WORK REQUEST: Output the following data exactly.

───── DATA EXTRACTS

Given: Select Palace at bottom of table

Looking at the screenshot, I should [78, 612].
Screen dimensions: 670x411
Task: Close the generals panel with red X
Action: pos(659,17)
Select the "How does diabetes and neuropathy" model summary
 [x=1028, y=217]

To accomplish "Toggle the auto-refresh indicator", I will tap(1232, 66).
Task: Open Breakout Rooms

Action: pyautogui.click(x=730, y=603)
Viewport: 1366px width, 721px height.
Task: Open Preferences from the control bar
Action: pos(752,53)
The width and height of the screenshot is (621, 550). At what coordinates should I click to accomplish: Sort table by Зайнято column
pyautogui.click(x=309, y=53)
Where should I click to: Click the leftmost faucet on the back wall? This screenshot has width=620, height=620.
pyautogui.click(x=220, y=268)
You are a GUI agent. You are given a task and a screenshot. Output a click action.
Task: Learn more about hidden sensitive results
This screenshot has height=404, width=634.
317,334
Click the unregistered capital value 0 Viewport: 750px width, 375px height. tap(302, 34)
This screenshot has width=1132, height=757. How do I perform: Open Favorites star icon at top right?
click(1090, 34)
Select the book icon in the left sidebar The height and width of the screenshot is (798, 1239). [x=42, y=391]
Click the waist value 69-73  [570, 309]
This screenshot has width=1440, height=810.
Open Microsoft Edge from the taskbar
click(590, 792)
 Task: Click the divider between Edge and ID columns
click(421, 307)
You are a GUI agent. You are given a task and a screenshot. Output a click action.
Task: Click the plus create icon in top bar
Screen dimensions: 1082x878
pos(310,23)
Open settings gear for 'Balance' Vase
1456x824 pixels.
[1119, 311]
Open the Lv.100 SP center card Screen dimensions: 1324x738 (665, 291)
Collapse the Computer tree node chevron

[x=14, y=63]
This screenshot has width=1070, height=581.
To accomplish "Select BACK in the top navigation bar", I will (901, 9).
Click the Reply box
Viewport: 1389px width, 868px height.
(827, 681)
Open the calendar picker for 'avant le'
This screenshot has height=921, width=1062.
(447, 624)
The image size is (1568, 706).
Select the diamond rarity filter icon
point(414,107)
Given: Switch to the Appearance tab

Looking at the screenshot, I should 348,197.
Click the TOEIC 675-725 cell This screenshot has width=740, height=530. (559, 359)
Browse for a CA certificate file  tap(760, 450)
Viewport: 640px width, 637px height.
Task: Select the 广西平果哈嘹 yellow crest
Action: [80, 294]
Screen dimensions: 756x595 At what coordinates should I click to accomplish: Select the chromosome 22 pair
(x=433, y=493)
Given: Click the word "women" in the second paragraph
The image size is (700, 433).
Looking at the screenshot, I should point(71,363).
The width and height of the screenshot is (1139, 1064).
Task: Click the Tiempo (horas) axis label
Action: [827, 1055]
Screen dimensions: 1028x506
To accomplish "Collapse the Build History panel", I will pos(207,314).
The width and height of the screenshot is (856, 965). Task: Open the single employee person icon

──────────

EXERCISE SOLUTION:
Given: Select Palace at bottom of table

Looking at the screenshot, I should [78, 612].
Screen dimensions: 670x411
Task: Close the generals panel with red X
Action: pos(659,17)
Select the "How does diabetes and neuropathy" model summary
 [x=1028, y=217]

To accomplish "Toggle the auto-refresh indicator", I will tap(1232, 66).
Task: Open Breakout Rooms

Action: pyautogui.click(x=730, y=603)
Viewport: 1366px width, 721px height.
Task: Open Preferences from the control bar
Action: pos(752,53)
The width and height of the screenshot is (621, 550). At what coordinates should I click to accomplish: Sort table by Зайнято column
pyautogui.click(x=309, y=53)
Where should I click to: Click the leftmost faucet on the back wall? This screenshot has width=620, height=620.
pyautogui.click(x=220, y=268)
You are a GUI agent. You are given a task and a screenshot. Output a click action.
Task: Learn more about hidden sensitive results
This screenshot has height=404, width=634.
317,334
Click the unregistered capital value 0 Viewport: 750px width, 375px height. tap(302, 34)
This screenshot has width=1132, height=757. How do I perform: Open Favorites star icon at top right?
click(1090, 34)
Select the book icon in the left sidebar The height and width of the screenshot is (798, 1239). [x=42, y=391]
Click the waist value 69-73  [570, 309]
This screenshot has width=1440, height=810.
Open Microsoft Edge from the taskbar
click(590, 792)
 Task: Click the divider between Edge and ID columns
click(421, 307)
You are a GUI agent. You are given a task and a screenshot. Output a click action.
Task: Click the plus create icon in top bar
Screen dimensions: 1082x878
pos(310,23)
Open settings gear for 'Balance' Vase
1456x824 pixels.
[1119, 311]
Open the Lv.100 SP center card Screen dimensions: 1324x738 (665, 291)
Collapse the Computer tree node chevron

[x=14, y=63]
This screenshot has width=1070, height=581.
To accomplish "Select BACK in the top navigation bar", I will (901, 9).
Click the Reply box
Viewport: 1389px width, 868px height.
(827, 681)
Open the calendar picker for 'avant le'
This screenshot has height=921, width=1062.
(447, 624)
The image size is (1568, 706).
Select the diamond rarity filter icon
point(414,107)
Given: Switch to the Appearance tab

Looking at the screenshot, I should 348,197.
Click the TOEIC 675-725 cell This screenshot has width=740, height=530. (559, 359)
Browse for a CA certificate file  tap(760, 450)
Viewport: 640px width, 637px height.
Task: Select the 广西平果哈嘹 yellow crest
Action: [80, 294]
Screen dimensions: 756x595 At what coordinates should I click to accomplish: Select the chromosome 22 pair
(x=433, y=493)
Given: Click the word "women" in the second paragraph
The image size is (700, 433).
Looking at the screenshot, I should point(71,363).
The width and height of the screenshot is (1139, 1064).
Task: Click the Tiempo (horas) axis label
Action: [827, 1055]
Screen dimensions: 1028x506
To accomplish "Collapse the Build History panel", I will pos(207,314).
The width and height of the screenshot is (856, 965). Task: Open the single employee person icon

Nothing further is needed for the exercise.